Возразить было нечего.
Я снова видела небо. Синее яркое небо, такое высокое, бескрайнее. Оно манило. Звало полетать. И я откликнулась. Кто в здравом уме откажется полетать?
Крылья, правда, болели. И воздух такой, что не опереться. А внизу море. Тоже синее, но куда более плотное, чем небо. Еще и злое. Оно кипело, выбрасывая длинные языки волн в тщетных попытках дотянуться.
Я… летела.
Я должна была удержаться. Во что бы то ни стало. Там, в кипящей воде, остались братья.
Сестры.
Другие.
Снова чужая память? На сей раз далекая, не образами, скорее эхом разума, что задержался меж мирами, слишком упрямый, чтобы уйти.
И я… я просто летела. К берегу, что виднелся темной полосой, такой обманчиво близкой. Взмах. И еще один. И снова. Крылья выворачиваются ветром. И я рыдаю. От боли.
Слабости.
От того, что кипящее море оказывается ближе, чем берег. И ветер… раньше он держал меня. И был другом. А теперь норовит сбросить, ударить в бок, сломать, смести с небес.
Я ведь…
Взмах. И желание полета сменяется страхом.
Спокойно, Милисента. Это ведь не твой страх. Это тот… того… кого?
Не знаю.
Но я тянусь к нему. Я готова помочь. У меня ведь тоже есть крылья. Во сне. Или в забытьи? Я… главное, что тянусь. И у нас получается. Море вдруг падает вниз, а ветер снова становится покорен. Он наполняет собой кожистые паруса крыльев, и кости гудят от боли. Но мы держимся.
Берег.
Он близок.
Он еще ближе, чем кажется. И там, на нем, я вижу… кого-то? Не важно. Я все-таки падаю. Силы оставляют меня стремительно. И море со смехом убирает волны, оставляя покрытый каменными зубами песок. Они остры. Они хрустят, ломаясь под тяжестью моей, но в то же время пробивают толстую драконью шкуру.
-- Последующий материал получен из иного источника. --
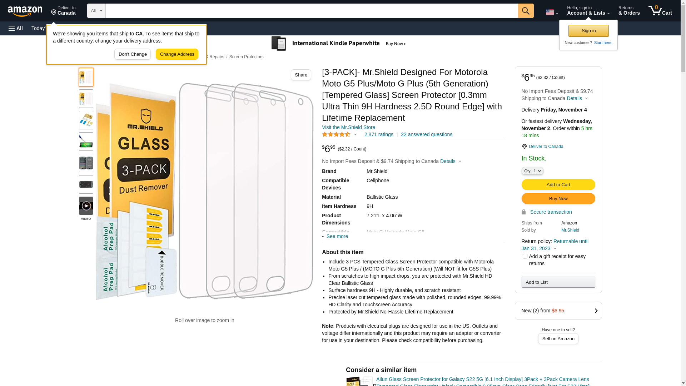This screenshot has height=386, width=686.
Task: Select the tempered glass installation thumbnail
Action: click(x=86, y=142)
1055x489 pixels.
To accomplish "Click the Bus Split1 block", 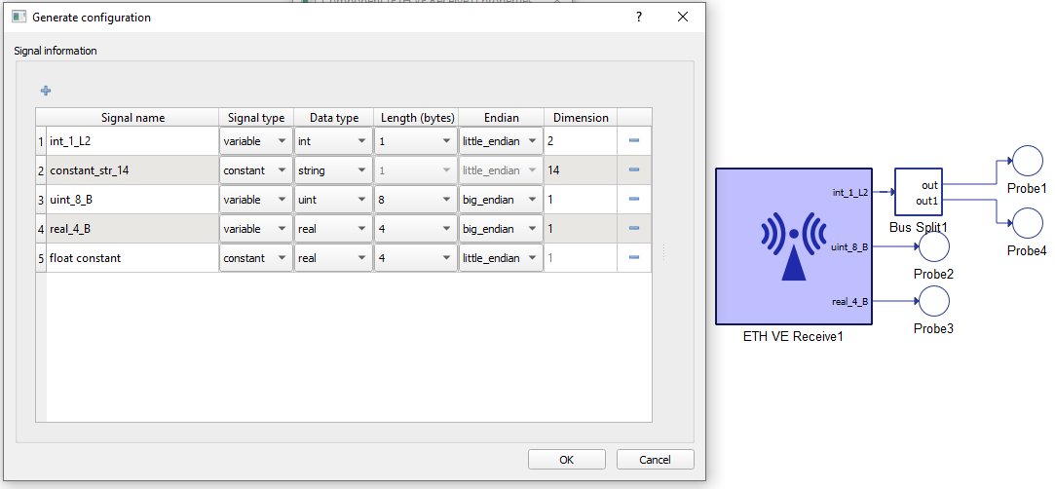I will point(918,192).
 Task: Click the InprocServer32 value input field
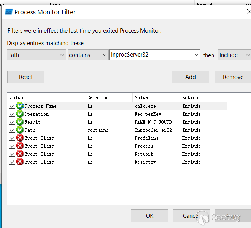(151, 55)
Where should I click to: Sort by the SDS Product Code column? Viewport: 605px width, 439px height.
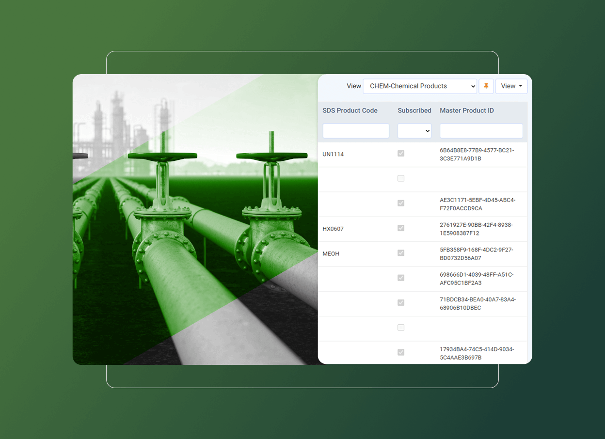[350, 110]
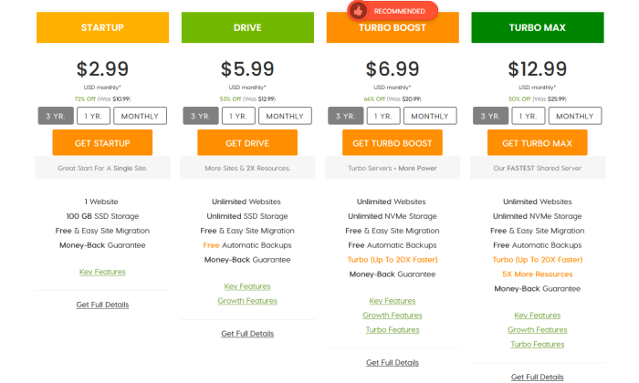
Task: Select the Turbo Max plan header
Action: point(537,27)
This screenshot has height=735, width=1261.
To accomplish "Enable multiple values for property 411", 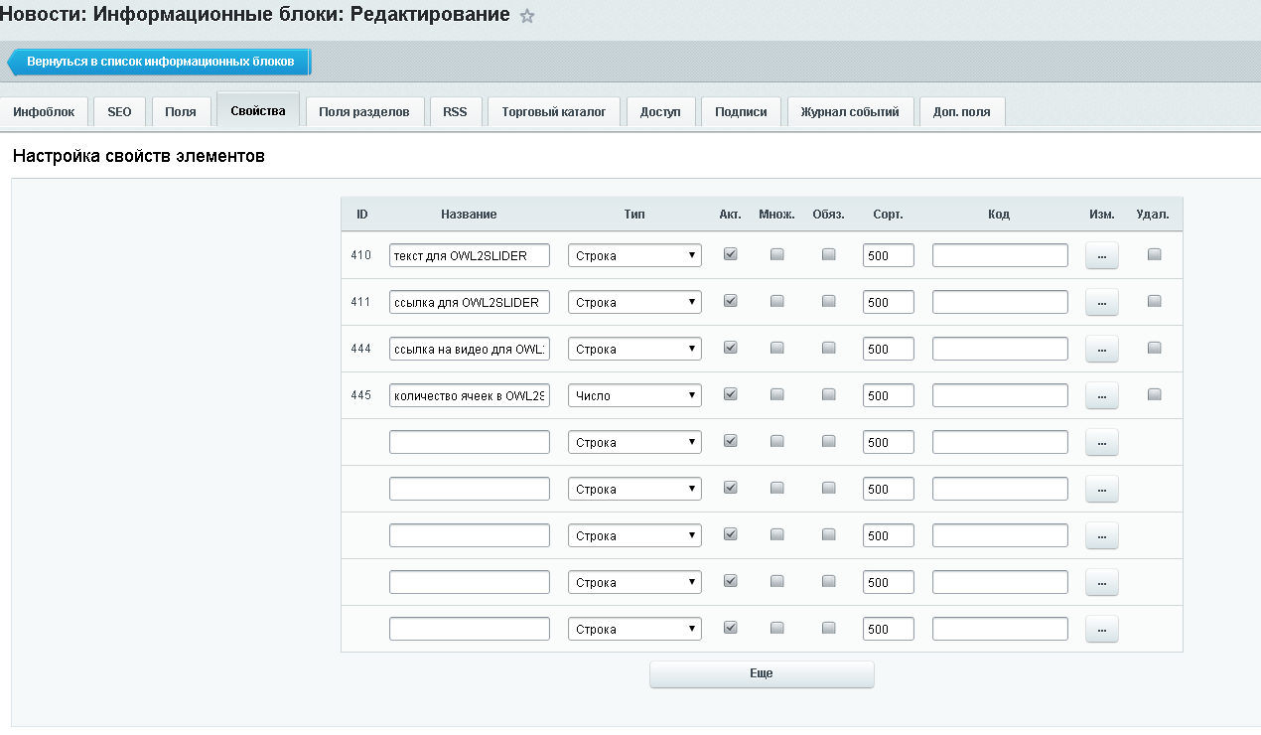I will (x=777, y=301).
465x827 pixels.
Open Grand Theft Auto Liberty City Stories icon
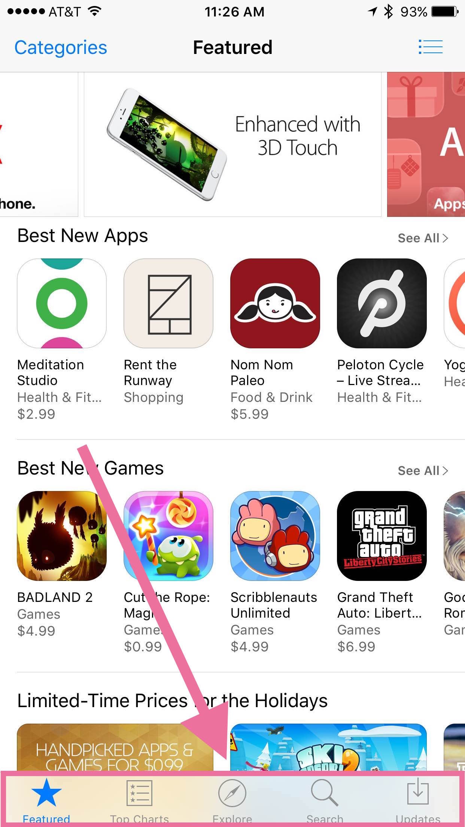coord(382,536)
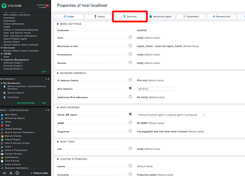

И я кричу от боли. А потом захлебываюсь криком, соленой водой, которая накрывает сверху. Море знает толк в ловушках.
И… и вода смешивается с кровью.
Больно.
Но я жив.
Жива.
Пусть крыло и тянется бессильно, вывернутое, сломанное, с изодранной о рифы перепонкой. Но я-то… мы. Мы бредем по песку, пробиваясь к той части берега, куда море не достает. И когда переступаем его, то… еще шаг.
И на песок падает человек.
Правда, кровь, вытекающая из ран его, чернее дегтя. Но разве это важно?
Главное, что мы все еще живы.
Последнее, что я вижу – тени, что устремляются к лежащему. И это вовсе не люди.